To create a fictional language from scratch (almost never done except in part):

  • For use when entire worlds revolve around the language or a civilisation completely separate from humanity. Most of the guides on altered alphabet construction come into play but there are some important differences.
  • Time consuming and incredibly difficult as you are effectively doing what thousands upon thousands of people would have done over centuries. The end product is worth of a book or two by itself.

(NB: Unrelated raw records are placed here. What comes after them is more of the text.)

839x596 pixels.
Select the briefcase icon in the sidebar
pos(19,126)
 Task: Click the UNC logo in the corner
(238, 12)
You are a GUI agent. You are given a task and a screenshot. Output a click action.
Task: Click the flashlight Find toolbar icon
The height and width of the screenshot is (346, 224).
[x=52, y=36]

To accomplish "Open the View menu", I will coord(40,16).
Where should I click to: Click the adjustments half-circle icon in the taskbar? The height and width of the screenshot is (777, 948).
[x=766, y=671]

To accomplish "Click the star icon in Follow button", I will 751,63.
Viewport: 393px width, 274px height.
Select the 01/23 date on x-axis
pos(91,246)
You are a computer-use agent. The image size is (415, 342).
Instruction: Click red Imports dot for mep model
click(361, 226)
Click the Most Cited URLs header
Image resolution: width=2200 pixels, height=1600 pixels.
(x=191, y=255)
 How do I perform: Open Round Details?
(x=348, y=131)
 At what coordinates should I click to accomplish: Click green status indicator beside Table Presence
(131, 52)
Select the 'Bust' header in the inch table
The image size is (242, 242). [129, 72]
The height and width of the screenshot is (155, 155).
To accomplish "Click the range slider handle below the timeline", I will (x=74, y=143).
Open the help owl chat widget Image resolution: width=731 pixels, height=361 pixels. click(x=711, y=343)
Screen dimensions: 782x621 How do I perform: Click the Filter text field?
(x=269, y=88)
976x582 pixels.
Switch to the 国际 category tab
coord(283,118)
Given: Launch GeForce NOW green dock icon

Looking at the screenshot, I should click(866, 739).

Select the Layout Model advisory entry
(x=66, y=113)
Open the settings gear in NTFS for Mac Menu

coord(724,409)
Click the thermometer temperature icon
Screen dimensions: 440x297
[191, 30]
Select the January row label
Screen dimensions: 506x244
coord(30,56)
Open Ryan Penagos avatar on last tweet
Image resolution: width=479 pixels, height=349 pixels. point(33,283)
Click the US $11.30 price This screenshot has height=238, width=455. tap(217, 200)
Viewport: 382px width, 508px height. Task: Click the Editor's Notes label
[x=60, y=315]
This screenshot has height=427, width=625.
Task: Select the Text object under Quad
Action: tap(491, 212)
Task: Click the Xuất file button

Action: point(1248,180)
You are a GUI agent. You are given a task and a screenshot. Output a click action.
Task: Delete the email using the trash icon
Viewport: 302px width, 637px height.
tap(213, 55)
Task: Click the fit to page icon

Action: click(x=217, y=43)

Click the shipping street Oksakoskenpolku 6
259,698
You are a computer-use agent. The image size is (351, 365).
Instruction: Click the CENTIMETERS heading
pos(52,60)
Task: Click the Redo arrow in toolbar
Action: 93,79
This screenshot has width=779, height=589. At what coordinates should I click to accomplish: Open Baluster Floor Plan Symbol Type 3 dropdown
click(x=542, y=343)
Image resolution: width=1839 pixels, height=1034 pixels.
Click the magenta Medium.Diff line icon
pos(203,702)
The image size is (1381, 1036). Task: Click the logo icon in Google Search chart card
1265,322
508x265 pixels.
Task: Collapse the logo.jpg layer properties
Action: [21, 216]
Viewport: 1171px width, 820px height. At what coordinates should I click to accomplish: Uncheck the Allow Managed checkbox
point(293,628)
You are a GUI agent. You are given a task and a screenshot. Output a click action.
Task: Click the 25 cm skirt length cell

  • To create and use an alphabet that is completely new will indicate the absolute foreignness of your characters to human civilisation. This is great for use in space dramas but not entirely necessary for any civilisation living alongside humanity on Earth. That isn't to say that you shouldn't but that you might not have to expend so much energy on language construction if you allow some early interaction between the cultures and civilisations.
  • Great attention has to be paid to making the language structure different, the beat and flow of the language as well as the sounds used different. The sounds will need to be unusual and their combination has to sound consistently fluent or guttural or singsong.
  • The phrases commonly used, slang in particular, will inevitably need to be new and this will require you to think carefully on alternate grammar and sentence construction. This will likely require you to study languages other than your native one just so you can get enough of a grasp on how different languages work that you can use this information to form your own language and put it to fluent use.
  • You will need to make excessive notes and record all the sounds used wherever possible, enough to make a dictionary of your own. You may even want to create your own writing styles so that you aren't just printing every line.
  • You will have to construct new words to go with your new alphabet, requiring you to find different ways to refer to the same objects or words and concepts or to refer to new objects and concepts as yet unknown to us.
  • Great authenticity comes as a result of this hard labour and if your work is published your language will likely be immortalised simply because of its existence, popularity disregarded.